An appropriate order to be submitted.

NOTES

[1] Under Michigan law, M.S.A. § 25.171 [M.C.L.A. § 552.251 et seq.], a court-appointed officer entitled the Friend of the Court is empowered to account for and collect child support awards granted incident to divorce decrees.

[2] The State also alleges that a portion of the arrearages pursued in the State District Court action represents postpetition debt. These amounts are not dischargeable. What portion of the debt, if any, accrued postpetition is a question of fact which the court will determine, if necessary, upon submission of additional evidence.

[3] In re Broughton, 6 B.R. 1011 (D.C.N.D.Ga. 1980); In re Packer, 9 B.R. 884 (Bkrtcy.D.Mass. B.J.1981); Matter of Williams, 9 B.R. 1004 (Bkrtcy.E.D.Va.B.J.1981); Matter of James, 4 B.R. 115 (Bkrtcy.W.D.Pa.B.J.1980); United States v. Carpenter, 5 B.C.D. 577 (D.Col.B.J. 1979); In re Sawaya, 2 B.R. 37 (Bkrtcy.D.Mass. B.J.1979); Wisconsin Higher Ed. Aids Bd. v. Brown, 4 B.C.D. 207 (E.D.Wis.B.J.1978).

[4] The Senate Report accompanying the Omnibus Budget Reconciliation Act discloses that § 523(a)(5) was amended because "[t]he committee believes that a parent's obligation to support his child is not one that should be allowed to be discharged by filing for bankruptcy." S.Rep.No.97-139, 97th Cong., 1st Sess. 523 (1981), U.S.Code Cong. & Admin.News 1981, pp. 396, 790.

[5] See section 523(c) and Interim Bankruptcy Rule 4003.
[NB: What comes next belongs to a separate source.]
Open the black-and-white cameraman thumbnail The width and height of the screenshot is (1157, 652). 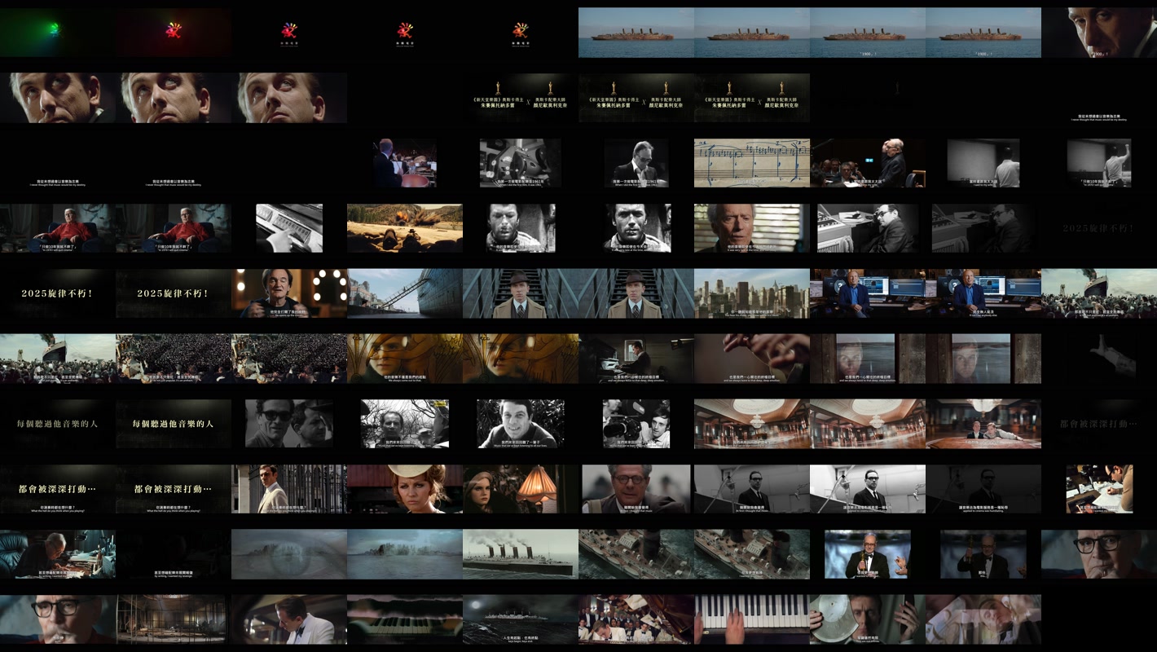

[6] In fact, the legislative history to section 523(a) dealing with student loans confirms this. The legislative history accompanying section 523(a)(8) states that

This provision is intended to be self-executing and the lender or institution is not required to file a complaint to determine the nondischargeability of any student loan. S.Rep.No. 95-989, 95th Cong., 2d Sess. 79 (1978), U.S.Code Cong. & Admin.News 1978, pp. 5787, 5865.

This approach is particularly applicable with respect to the effect to be given to an assigned support claim. The claim is either assigned or not assigned. Prior to the August 13th amendment, if the claim was assigned, it was dischargeable; if it was not assigned, it was not dischargeable.

[7] The filing of a bankruptcy petition did not operate as application for discharge until the Chandler Act was adopted in 1938. P.L. 696, 75th Cong. § 14(a) (June 22, 1938).